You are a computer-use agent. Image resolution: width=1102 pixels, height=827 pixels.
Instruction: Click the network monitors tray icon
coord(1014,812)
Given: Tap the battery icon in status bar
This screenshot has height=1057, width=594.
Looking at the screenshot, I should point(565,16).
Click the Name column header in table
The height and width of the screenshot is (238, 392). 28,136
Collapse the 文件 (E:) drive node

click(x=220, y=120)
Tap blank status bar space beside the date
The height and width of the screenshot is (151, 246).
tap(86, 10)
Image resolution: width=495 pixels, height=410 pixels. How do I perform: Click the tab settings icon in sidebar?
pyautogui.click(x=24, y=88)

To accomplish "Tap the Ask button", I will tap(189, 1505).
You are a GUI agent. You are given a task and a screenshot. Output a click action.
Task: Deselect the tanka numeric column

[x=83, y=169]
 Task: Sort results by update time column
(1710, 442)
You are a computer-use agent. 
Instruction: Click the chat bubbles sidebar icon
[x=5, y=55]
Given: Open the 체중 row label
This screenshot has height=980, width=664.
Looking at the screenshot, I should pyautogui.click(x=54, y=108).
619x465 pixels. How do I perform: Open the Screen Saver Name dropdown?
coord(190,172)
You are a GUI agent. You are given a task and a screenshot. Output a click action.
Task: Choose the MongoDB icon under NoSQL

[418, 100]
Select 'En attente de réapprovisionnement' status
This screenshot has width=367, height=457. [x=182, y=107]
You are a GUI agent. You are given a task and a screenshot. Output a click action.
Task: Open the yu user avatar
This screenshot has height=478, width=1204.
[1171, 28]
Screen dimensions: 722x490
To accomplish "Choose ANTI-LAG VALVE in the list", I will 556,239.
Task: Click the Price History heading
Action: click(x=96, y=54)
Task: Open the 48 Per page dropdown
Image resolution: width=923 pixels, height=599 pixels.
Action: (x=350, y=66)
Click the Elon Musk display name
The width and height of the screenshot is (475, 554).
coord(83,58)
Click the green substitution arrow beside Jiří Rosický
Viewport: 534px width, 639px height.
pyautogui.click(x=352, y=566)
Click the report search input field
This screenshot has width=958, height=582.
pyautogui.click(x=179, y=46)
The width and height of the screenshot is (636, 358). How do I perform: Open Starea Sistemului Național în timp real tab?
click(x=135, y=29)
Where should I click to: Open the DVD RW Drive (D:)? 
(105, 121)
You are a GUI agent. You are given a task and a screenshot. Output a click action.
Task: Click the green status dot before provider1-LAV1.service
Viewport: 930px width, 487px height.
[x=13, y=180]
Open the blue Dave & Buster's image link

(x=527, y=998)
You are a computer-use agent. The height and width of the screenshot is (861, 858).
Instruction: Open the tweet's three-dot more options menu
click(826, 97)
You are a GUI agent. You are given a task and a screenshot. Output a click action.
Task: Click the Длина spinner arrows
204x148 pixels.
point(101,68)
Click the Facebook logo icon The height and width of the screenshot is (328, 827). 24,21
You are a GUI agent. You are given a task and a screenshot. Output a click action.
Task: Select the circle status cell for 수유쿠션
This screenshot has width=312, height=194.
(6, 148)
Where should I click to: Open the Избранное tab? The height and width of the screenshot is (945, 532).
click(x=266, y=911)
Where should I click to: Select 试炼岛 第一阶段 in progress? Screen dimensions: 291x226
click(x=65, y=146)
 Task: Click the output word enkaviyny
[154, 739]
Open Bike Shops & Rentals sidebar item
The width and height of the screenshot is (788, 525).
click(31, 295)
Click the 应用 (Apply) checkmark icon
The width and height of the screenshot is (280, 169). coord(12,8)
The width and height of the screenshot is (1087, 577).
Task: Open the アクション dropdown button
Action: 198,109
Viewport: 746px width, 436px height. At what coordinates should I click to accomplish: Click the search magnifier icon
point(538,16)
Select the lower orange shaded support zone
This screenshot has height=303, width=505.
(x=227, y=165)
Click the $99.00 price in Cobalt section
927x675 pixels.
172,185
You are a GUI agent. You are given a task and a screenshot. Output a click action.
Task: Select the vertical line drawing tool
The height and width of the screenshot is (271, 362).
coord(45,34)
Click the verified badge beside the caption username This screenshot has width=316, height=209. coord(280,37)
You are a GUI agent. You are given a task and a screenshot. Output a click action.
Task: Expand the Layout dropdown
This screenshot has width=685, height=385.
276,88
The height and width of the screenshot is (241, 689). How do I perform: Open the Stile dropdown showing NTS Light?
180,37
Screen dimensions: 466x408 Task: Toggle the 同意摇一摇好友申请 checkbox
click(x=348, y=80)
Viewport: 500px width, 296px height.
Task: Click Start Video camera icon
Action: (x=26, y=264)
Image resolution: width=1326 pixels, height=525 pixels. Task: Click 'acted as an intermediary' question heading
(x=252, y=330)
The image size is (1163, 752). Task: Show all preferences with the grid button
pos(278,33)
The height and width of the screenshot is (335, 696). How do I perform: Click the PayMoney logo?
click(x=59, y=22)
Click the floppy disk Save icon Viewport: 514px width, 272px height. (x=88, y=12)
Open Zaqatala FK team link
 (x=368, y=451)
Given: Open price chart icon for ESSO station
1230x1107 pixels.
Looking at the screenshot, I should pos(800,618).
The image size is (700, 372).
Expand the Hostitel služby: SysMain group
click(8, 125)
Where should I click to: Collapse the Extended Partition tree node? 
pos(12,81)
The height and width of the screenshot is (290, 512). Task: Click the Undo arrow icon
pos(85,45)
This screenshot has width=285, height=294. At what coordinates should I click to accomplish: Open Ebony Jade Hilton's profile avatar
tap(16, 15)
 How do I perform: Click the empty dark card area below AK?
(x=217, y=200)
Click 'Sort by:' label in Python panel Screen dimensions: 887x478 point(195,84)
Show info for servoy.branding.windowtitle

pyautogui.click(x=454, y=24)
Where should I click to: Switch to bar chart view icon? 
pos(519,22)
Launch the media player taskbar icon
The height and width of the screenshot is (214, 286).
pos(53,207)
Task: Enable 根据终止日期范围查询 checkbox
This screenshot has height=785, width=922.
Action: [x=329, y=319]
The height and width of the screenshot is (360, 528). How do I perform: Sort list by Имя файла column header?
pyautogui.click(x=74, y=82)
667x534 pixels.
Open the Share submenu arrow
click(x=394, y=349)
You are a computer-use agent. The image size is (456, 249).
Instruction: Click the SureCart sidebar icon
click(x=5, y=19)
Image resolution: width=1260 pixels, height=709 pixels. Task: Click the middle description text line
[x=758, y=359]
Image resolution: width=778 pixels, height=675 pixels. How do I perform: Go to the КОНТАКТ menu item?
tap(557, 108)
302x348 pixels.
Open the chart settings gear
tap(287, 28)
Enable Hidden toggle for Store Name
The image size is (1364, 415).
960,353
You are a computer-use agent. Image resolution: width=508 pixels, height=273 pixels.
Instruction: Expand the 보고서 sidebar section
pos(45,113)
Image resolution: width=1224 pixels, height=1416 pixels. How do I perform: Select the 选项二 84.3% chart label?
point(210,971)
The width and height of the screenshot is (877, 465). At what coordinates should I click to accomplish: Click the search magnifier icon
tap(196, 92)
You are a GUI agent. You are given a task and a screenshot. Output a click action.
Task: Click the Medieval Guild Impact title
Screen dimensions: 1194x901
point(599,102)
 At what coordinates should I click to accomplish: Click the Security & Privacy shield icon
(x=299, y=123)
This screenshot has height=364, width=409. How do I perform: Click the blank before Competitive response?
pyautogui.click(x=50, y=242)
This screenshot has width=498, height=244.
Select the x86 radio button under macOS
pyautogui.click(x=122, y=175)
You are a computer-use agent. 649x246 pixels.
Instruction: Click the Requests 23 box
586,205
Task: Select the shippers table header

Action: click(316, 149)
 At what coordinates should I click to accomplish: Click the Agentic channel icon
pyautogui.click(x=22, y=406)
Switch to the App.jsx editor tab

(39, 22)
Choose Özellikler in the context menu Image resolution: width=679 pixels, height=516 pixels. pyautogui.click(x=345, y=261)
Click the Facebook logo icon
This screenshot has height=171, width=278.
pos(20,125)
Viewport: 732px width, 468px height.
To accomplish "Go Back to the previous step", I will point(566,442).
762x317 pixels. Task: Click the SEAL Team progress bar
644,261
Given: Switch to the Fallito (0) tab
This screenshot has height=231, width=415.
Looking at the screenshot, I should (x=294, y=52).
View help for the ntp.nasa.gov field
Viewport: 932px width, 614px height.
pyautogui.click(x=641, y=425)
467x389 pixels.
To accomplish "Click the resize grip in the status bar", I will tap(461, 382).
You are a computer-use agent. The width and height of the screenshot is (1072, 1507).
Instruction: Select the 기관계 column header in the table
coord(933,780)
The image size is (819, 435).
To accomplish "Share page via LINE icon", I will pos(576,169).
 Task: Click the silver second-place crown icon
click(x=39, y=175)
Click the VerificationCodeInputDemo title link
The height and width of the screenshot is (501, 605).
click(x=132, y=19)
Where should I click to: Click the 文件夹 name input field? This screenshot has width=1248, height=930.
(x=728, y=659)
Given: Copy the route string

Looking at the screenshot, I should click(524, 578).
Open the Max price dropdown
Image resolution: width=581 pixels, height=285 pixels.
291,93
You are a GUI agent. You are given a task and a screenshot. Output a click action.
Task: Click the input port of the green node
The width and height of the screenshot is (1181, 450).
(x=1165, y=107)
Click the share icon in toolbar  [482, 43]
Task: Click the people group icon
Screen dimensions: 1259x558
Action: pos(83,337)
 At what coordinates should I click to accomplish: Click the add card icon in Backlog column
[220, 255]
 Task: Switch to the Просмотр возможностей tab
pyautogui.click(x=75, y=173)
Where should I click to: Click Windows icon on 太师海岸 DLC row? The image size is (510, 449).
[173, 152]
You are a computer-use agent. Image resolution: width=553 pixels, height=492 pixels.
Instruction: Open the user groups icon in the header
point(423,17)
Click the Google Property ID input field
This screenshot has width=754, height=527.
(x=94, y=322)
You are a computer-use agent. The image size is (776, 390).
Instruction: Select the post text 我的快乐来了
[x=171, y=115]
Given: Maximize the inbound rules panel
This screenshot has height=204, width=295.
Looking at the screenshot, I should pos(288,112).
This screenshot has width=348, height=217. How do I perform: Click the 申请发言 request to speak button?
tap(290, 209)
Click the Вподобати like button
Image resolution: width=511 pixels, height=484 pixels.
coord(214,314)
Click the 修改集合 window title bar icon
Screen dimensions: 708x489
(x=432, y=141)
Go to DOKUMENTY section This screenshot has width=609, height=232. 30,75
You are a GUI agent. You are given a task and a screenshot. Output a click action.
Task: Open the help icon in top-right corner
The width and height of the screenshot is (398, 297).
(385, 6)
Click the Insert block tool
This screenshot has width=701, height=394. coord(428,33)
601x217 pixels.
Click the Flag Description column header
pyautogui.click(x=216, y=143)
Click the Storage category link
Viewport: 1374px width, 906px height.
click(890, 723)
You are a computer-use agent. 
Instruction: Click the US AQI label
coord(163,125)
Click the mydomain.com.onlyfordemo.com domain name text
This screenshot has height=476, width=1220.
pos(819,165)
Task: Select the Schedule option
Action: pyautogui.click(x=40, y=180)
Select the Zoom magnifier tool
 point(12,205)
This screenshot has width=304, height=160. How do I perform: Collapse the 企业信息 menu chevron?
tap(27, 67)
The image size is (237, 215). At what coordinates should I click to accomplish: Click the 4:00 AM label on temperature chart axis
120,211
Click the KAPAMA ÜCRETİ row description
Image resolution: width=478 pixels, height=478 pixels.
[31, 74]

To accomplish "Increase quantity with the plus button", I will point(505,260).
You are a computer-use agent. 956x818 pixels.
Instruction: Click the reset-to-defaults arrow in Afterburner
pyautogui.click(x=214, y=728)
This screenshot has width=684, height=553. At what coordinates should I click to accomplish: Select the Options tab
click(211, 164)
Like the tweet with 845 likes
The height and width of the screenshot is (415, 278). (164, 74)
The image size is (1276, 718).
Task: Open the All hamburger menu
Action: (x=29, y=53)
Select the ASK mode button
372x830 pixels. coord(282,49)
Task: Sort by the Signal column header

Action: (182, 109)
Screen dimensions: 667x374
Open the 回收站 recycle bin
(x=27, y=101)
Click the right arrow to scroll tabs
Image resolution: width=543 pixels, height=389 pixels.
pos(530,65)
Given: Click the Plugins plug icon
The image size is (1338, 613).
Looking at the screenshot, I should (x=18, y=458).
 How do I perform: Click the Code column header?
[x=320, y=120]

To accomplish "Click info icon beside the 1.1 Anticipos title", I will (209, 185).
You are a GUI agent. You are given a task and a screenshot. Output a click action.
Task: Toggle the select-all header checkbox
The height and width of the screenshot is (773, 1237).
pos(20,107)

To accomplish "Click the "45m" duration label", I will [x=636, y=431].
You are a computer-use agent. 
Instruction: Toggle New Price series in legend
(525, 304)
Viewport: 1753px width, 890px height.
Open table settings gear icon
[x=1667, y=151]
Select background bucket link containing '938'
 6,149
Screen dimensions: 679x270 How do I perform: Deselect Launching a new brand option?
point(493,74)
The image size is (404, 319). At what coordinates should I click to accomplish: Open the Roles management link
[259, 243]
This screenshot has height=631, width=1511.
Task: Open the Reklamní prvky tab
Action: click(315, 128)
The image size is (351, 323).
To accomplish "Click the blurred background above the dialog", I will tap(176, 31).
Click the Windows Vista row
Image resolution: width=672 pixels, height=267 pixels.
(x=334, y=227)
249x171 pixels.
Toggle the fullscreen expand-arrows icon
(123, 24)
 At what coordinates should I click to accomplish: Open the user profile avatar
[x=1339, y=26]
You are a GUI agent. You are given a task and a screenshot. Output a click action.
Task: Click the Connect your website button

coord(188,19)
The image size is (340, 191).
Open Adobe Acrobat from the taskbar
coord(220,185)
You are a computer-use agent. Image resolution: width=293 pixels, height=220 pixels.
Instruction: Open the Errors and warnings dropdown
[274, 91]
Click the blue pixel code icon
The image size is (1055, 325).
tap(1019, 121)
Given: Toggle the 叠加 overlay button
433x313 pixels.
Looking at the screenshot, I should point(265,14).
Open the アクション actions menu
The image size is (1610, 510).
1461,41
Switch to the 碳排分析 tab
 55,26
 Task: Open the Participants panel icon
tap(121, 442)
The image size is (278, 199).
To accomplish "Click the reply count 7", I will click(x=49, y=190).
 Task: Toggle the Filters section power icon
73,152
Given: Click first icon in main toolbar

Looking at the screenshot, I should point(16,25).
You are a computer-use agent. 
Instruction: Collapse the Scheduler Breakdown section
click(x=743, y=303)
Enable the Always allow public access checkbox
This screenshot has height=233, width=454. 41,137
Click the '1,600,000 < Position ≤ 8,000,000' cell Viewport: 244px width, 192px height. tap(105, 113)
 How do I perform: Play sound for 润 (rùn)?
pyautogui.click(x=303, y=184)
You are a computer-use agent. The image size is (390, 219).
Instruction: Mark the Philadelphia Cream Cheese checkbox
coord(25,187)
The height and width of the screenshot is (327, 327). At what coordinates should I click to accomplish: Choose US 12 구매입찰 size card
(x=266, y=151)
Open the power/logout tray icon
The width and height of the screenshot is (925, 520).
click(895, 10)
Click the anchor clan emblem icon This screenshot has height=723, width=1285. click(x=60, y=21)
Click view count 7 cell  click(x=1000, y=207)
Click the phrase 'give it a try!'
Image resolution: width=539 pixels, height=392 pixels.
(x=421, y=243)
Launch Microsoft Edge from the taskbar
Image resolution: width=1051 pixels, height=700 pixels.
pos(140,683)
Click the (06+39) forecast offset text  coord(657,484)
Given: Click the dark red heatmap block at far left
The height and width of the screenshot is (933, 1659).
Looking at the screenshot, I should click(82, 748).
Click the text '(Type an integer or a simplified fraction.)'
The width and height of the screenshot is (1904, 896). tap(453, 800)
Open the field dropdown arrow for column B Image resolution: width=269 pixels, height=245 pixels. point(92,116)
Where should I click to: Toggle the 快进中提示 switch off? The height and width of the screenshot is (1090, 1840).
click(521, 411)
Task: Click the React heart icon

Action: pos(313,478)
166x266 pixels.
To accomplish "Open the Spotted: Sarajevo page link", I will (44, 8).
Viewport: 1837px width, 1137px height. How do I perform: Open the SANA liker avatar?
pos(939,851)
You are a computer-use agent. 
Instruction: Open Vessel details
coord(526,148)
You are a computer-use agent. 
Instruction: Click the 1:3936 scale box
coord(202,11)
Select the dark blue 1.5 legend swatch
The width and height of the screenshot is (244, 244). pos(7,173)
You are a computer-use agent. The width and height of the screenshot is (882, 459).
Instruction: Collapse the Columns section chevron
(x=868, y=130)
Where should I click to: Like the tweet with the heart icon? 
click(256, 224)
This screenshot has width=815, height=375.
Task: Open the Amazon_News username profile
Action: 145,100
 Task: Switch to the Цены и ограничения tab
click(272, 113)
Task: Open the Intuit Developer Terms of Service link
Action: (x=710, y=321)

^^^^

Exercise requirements:
In the listing above, find the lines holding the word "count" and copy them.

Solution to this exercise:
To accomplish "Click the reply count 7", I will click(x=49, y=190).
Click view count 7 cell  click(x=1000, y=207)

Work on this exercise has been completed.